From the Economist Magazine

The science of justice

I think it's time we broke for lunch…

Court rulings depend partly on when the judge last had a snack

Apr 14th 2011 | from the print edition

AROUND the world, courthouses are adorned with a statue of a blindfolded woman holding a set of scales and a sword: Justice personified. Her sword stands for the power of the court, her scales for the competing claims of the petitioners. The blindfold (a 15th-century innovation) represents the principle that justice should be blind. The law should be applied without fear or favour, with only cold reason and the facts of the case determining what happens to the accused. Lawyers, though, have long suspected that such lofty ideals are not always achieved in practice, even in well run judicial systems free from political meddling. Justice, say the cynics, is what the judge had for breakfast. Now they have proof.
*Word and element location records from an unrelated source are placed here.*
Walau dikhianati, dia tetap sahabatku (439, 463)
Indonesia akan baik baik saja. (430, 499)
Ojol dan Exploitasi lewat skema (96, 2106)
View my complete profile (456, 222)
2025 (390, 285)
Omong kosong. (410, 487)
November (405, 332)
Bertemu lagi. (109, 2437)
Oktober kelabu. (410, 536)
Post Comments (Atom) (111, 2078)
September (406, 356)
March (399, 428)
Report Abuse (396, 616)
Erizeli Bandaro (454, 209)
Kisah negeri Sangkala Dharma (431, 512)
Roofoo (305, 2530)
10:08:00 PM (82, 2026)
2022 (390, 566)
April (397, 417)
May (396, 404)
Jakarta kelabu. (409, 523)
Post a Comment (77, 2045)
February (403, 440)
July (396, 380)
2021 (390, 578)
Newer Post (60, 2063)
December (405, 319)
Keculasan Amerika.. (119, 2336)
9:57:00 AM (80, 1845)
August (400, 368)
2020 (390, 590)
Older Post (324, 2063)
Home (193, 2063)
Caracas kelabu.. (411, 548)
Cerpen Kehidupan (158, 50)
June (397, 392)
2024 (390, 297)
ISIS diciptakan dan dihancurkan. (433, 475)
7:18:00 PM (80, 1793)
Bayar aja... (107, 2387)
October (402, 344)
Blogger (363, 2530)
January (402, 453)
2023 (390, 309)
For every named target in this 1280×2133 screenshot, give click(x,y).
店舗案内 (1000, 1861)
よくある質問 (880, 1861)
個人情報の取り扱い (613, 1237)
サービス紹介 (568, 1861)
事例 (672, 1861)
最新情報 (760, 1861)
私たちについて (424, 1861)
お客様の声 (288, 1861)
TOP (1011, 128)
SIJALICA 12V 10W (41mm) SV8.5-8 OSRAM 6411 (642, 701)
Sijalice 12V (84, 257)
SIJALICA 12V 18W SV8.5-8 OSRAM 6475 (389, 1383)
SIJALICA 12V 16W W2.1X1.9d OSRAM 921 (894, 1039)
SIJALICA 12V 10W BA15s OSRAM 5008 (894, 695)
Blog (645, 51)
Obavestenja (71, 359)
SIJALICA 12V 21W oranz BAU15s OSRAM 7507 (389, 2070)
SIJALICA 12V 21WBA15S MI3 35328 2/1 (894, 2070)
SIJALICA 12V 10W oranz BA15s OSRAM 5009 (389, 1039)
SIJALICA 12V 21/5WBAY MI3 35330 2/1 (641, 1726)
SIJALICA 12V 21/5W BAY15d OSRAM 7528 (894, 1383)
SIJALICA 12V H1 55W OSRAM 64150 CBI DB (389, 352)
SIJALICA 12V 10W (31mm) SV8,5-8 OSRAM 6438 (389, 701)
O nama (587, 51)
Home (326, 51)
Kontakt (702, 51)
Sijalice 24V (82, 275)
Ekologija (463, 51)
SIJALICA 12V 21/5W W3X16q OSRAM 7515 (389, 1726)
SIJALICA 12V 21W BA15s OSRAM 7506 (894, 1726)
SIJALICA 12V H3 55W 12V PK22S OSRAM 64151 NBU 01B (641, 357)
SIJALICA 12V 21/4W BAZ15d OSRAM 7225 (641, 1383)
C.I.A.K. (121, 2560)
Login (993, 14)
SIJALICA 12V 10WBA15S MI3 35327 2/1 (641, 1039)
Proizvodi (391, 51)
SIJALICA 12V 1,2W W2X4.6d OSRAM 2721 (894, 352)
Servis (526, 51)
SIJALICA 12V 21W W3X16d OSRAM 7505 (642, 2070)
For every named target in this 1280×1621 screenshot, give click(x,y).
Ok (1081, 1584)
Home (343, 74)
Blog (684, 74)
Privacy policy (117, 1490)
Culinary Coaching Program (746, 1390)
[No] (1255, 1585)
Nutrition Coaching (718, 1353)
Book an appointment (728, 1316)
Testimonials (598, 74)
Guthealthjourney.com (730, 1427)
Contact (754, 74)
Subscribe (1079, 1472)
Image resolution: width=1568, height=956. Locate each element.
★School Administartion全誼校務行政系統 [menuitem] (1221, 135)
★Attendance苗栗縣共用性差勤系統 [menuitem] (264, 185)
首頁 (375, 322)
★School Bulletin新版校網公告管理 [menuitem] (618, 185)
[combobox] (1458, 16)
A paper in the Proceedings of the National Academy of Sciences describes how Shai Danziger of Ben-Gurion University of the Negev and his colleagues followed eight Israeli judges for ten months as they ruled on over 1,000 applications made by prisoners to parole boards. The plaintiffs were asking either to be allowed out on parole or to have the conditions of their incarceration changed. The team found that, at the start of the day, the judges granted around two-thirds of the applications before them. As the hours passed, that number fell sharply (see chart), eventually reaching zero. But clemency returned after each of two daily breaks, during which the judges retired for food. The approval rate shot back up to near its original value, before falling again as the day wore on.